____ Raw data

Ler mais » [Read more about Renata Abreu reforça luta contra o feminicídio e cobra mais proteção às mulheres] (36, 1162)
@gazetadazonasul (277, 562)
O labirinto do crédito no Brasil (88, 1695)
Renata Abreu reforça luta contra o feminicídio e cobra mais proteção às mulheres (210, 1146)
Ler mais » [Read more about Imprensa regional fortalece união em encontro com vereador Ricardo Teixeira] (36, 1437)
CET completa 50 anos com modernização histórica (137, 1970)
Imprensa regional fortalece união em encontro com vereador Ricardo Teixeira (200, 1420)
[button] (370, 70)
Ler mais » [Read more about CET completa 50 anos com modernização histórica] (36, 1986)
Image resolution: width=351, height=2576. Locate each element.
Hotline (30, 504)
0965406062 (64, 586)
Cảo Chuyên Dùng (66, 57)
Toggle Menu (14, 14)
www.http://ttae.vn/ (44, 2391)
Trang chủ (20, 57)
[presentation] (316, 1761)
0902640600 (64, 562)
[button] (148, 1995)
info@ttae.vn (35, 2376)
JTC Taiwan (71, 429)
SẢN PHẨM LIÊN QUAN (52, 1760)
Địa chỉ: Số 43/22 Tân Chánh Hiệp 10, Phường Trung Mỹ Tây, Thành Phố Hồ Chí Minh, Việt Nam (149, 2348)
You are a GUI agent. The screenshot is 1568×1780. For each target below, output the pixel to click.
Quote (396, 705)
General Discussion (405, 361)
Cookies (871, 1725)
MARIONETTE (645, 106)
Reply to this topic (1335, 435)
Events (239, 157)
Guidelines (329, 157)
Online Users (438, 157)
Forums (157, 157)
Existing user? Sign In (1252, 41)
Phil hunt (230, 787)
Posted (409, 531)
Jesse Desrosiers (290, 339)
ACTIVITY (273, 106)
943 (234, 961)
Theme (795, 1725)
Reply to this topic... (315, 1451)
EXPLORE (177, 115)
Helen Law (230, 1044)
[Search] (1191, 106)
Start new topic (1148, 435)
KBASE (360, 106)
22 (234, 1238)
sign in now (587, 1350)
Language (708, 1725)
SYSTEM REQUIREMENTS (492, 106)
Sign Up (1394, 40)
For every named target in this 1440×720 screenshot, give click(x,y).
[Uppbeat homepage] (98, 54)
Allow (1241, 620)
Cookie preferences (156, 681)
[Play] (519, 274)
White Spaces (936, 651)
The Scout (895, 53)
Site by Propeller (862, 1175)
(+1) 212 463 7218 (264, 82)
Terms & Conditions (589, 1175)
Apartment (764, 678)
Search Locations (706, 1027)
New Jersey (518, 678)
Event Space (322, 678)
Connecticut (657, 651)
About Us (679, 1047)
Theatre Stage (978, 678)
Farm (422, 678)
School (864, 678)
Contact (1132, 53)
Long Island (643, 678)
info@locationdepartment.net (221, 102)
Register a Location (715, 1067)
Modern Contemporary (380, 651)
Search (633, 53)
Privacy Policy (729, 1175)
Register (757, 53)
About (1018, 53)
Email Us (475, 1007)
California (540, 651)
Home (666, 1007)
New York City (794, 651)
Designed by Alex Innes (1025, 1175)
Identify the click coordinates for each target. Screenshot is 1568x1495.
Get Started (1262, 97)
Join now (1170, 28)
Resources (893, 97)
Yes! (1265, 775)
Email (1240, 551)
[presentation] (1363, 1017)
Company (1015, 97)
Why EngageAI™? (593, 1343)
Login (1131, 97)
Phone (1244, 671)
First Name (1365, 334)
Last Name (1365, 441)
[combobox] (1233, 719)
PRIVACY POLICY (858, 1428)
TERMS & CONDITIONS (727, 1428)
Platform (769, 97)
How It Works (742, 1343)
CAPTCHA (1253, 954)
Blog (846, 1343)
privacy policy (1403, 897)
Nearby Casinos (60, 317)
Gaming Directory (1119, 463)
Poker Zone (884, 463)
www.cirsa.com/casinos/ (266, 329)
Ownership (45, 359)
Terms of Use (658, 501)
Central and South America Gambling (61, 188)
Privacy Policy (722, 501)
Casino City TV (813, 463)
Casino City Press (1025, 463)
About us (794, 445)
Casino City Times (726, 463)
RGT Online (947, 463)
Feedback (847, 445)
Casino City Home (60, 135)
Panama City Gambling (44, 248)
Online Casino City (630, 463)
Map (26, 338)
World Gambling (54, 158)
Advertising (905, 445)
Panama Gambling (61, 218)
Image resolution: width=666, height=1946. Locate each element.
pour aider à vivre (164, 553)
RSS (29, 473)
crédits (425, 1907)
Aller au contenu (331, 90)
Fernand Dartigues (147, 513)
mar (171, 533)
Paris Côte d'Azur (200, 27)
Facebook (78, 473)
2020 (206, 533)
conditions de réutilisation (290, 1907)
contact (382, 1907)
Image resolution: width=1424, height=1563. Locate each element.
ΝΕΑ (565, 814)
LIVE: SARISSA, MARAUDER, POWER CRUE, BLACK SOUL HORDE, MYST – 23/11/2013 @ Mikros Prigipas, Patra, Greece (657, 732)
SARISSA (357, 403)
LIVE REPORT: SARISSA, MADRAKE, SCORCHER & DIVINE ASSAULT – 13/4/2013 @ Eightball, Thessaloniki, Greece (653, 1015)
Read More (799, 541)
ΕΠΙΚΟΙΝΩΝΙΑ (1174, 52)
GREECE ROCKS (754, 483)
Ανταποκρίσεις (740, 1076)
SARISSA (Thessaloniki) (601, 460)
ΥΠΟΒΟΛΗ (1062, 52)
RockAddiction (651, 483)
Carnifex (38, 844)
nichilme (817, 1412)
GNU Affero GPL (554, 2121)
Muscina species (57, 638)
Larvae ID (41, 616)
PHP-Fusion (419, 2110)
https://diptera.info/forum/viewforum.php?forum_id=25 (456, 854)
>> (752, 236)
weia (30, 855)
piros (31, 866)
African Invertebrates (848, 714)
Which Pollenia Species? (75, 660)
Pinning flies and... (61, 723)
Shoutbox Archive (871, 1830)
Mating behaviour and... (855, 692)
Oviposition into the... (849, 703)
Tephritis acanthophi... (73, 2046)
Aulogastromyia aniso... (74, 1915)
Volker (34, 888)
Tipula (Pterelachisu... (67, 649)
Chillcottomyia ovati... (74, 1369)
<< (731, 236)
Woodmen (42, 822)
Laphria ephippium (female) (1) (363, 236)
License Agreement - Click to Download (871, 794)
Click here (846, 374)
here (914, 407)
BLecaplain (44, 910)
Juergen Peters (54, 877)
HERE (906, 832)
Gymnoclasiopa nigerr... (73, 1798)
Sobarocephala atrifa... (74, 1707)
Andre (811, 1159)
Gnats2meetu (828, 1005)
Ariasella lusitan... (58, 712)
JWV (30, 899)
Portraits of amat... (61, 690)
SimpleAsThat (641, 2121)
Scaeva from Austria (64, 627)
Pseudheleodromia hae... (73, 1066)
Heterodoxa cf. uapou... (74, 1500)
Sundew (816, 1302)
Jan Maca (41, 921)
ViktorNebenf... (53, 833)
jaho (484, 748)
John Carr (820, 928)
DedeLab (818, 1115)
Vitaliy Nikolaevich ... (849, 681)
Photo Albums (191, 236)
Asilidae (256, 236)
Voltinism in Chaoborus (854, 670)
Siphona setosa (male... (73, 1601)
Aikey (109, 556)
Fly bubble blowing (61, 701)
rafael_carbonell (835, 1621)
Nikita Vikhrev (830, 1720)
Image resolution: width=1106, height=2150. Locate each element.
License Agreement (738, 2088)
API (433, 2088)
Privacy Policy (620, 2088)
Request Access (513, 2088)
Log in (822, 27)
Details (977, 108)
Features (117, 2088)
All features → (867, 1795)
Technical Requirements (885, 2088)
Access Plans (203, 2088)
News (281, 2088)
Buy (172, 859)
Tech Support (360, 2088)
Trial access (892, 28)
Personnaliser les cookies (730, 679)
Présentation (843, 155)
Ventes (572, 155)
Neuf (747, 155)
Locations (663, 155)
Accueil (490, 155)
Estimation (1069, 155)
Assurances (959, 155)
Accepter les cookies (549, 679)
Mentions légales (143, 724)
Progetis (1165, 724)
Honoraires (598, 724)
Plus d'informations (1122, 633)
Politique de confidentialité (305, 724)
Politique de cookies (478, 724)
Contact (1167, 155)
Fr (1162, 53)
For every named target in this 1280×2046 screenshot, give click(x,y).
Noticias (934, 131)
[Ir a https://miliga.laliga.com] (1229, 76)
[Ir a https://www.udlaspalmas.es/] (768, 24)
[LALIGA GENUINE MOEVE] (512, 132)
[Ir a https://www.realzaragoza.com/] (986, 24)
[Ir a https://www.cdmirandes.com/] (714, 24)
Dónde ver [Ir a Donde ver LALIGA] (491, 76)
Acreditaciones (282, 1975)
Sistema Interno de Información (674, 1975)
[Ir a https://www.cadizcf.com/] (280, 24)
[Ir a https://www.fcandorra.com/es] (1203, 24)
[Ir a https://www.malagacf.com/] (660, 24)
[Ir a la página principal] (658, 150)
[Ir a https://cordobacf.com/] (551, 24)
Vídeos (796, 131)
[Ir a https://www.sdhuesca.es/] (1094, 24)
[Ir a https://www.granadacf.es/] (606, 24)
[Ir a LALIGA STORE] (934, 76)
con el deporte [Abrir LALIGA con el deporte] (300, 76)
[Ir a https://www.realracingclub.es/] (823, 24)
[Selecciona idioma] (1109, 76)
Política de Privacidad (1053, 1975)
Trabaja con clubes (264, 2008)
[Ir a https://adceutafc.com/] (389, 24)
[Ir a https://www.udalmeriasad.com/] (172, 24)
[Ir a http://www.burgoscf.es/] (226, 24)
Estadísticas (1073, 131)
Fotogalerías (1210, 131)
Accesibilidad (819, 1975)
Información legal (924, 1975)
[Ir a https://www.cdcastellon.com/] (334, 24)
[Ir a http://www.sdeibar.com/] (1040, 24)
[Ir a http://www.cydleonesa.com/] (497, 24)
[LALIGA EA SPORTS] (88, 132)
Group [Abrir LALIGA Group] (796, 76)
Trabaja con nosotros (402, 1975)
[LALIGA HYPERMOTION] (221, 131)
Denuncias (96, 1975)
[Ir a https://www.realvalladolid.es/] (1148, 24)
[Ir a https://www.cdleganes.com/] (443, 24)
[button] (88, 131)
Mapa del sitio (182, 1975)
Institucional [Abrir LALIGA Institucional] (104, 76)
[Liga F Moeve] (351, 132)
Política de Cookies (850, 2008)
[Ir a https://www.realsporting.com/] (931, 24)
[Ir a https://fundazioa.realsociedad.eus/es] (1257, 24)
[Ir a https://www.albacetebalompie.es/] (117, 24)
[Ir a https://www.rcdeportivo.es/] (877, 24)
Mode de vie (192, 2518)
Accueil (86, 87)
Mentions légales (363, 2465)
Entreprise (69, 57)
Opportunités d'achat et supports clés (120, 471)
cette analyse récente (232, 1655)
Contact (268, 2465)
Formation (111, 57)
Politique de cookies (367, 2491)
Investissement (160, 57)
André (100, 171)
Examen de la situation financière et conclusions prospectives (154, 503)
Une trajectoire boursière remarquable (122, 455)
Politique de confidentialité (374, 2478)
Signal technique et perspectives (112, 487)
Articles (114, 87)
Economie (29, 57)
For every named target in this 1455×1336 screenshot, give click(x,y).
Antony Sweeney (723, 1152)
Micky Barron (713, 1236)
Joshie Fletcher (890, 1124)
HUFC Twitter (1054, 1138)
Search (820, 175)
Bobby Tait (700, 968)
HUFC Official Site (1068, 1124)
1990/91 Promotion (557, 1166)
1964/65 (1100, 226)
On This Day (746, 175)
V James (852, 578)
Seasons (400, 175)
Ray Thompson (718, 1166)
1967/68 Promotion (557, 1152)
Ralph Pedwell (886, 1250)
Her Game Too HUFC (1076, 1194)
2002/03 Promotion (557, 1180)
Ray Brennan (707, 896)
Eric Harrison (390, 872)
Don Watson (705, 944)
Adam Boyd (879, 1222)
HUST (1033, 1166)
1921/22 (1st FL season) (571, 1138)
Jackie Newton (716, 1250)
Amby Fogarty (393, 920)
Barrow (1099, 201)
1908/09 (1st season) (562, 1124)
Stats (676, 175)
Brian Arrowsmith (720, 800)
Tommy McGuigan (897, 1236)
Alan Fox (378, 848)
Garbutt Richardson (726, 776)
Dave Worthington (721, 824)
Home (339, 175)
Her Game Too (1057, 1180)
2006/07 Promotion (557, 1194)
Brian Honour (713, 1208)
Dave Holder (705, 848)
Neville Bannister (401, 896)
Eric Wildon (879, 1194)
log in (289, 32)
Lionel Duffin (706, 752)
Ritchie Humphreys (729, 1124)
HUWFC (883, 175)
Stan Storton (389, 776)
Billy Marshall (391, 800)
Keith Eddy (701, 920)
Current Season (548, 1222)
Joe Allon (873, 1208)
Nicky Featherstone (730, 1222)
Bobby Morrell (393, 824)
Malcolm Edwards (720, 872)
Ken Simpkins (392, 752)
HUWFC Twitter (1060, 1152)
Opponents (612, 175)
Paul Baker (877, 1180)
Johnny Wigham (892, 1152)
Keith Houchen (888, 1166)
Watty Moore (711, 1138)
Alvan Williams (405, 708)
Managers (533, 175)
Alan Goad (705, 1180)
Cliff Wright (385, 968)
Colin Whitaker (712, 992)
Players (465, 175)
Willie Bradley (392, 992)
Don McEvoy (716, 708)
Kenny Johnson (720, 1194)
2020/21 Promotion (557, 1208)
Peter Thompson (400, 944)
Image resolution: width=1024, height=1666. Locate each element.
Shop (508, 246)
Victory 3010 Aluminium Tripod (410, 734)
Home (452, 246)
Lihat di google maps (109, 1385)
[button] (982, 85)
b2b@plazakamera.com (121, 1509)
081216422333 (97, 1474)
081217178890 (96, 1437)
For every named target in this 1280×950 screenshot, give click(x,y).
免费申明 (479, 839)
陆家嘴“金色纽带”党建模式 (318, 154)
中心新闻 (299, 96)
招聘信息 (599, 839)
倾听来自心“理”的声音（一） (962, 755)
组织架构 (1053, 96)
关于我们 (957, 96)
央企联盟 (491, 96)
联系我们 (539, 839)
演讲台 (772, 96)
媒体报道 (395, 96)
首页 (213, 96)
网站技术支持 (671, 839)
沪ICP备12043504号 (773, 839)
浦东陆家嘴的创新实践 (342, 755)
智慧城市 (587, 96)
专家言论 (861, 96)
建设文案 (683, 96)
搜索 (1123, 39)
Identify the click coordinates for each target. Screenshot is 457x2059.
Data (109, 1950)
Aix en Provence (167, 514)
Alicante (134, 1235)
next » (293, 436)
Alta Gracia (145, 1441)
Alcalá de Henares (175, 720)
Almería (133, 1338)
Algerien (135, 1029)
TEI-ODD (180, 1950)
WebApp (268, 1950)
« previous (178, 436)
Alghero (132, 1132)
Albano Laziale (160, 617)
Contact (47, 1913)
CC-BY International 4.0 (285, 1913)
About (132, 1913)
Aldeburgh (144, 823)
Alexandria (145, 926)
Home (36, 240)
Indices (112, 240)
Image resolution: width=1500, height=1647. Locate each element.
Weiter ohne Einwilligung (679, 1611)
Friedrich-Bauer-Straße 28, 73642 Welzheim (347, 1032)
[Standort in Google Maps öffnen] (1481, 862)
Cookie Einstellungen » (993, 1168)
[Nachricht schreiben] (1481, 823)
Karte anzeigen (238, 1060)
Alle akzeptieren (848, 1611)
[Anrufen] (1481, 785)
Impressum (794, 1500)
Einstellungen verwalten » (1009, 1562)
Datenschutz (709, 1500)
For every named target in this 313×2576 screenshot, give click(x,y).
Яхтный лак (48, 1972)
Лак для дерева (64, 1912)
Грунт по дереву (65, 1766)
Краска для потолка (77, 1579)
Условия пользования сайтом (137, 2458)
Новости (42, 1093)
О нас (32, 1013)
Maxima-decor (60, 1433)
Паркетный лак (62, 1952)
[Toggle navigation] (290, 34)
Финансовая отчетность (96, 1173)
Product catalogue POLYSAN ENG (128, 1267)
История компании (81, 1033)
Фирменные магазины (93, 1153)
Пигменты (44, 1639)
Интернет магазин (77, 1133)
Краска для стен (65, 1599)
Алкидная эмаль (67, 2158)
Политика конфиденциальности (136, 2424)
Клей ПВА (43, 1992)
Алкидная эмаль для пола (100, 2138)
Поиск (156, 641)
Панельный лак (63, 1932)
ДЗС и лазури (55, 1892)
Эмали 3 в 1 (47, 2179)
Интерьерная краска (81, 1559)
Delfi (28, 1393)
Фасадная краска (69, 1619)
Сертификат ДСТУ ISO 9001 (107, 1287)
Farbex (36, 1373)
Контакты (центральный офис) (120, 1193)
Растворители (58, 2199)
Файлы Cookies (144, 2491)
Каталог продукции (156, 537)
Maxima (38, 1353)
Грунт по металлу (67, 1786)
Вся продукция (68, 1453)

________

_What the exercise asks_
Please extract the items from the line containing "Andre (811, 1159)" through the line containing "Heterodoxa cf. uapou... (74, 1500)", both included, and repeat them word for word.

_Correct output_
Andre (811, 1159)
Gnats2meetu (828, 1005)
Ariasella lusitan... (58, 712)
JWV (30, 899)
Portraits of amat... (61, 690)
SimpleAsThat (641, 2121)
Scaeva from Austria (64, 627)
Pseudheleodromia hae... (73, 1066)
Heterodoxa cf. uapou... (74, 1500)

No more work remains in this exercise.